SEATTLE — While Amazon is hunting for a second headquarters away from its hometown, its neighbor in the Seattle area — Microsoft — is doubling down on the region, with plans to invest billions of dollars in redeveloping its existing campus.

The project, which Microsoft plans to announce at its annual meeting of shareholders Wednesday, amounts to a major overhaul of the company’s 500-acre campus in Redmond, Washington, the Seattle suburb that it has called home since 1986.

The company will take a wrecking ball to 12 buildings, replacing them with 18 taller ones with more open work environments. The construction will add about 2.5 million square feet of space to the roughly 15 million it has in the area, enough room for an additional 8,000 employees.
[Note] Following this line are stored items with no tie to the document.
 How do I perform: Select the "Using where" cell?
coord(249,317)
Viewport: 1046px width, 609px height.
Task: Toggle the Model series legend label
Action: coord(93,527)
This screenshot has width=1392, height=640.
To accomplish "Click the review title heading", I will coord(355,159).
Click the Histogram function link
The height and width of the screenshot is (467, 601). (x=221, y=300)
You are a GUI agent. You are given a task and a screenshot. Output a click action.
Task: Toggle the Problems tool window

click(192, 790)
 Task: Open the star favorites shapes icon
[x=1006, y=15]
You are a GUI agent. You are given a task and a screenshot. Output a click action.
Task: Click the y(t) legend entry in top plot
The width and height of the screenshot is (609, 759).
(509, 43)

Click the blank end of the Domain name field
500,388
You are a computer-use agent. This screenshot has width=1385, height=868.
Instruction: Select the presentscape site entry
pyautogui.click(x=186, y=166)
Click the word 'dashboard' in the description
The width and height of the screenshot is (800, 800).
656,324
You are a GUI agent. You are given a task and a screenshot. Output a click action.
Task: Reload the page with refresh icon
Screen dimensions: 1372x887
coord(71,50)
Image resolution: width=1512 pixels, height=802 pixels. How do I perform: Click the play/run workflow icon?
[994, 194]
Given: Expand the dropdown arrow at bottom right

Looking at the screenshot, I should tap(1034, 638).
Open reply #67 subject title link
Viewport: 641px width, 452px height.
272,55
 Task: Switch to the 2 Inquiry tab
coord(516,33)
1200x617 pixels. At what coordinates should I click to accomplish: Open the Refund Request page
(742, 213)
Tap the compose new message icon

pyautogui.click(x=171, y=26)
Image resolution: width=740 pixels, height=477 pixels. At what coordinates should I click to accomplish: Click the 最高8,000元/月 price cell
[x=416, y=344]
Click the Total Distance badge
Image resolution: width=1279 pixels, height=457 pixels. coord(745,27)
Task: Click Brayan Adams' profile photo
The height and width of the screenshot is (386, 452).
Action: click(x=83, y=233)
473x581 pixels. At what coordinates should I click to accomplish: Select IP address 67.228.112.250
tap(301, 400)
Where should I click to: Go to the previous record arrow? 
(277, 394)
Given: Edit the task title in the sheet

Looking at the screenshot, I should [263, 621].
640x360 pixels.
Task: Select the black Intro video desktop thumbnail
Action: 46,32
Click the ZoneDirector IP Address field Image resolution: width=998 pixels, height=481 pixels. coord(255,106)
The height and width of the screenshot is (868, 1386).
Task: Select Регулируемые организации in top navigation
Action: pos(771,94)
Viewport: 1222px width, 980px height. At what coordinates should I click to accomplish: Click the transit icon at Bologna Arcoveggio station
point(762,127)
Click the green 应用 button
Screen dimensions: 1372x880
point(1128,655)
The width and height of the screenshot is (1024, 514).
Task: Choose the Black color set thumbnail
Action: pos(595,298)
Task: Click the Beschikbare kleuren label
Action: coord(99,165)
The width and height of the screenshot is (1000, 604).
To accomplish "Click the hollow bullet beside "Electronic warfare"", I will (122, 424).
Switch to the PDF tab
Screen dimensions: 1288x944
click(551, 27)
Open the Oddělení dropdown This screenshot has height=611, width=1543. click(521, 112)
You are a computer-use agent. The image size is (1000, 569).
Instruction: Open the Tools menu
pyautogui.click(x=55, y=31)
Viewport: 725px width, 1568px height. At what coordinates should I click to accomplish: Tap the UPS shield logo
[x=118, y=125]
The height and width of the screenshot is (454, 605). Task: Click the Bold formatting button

Microsoft’s redevelopment, which will take five to seven years to complete, would not ordinarily stand out — lots of technology companies outgrow their offices and need new space. But this is Microsoft, a company that spent years fumbling new initiatives, laying off employees and retrenching from key markets. The bet on a bigger, more modern campus is a symbol of its resurgence over the past few years under its chief executive, Satya Nadella.

It is also hard not to notice the contrast to Amazon, the area’s younger and buzzier technology company. After Amazon announced its plans for a second headquarters, cities and regions laid out tax breaks and other promises to lure the planned 50,000 high-paying jobs to town.

Amazon said it received 238 bids from across North America and is whittling down the list to a group of finalists, with a winner to be announced next year.

Microsoft’s decision to stay put at its Redmond campus flies in the face of a trend among technology companies to gravitate closer to cities. The abundance of amenities, night life and public transportation in urban areas has led to thriving tech scenes in San Francisco, New York and other cities.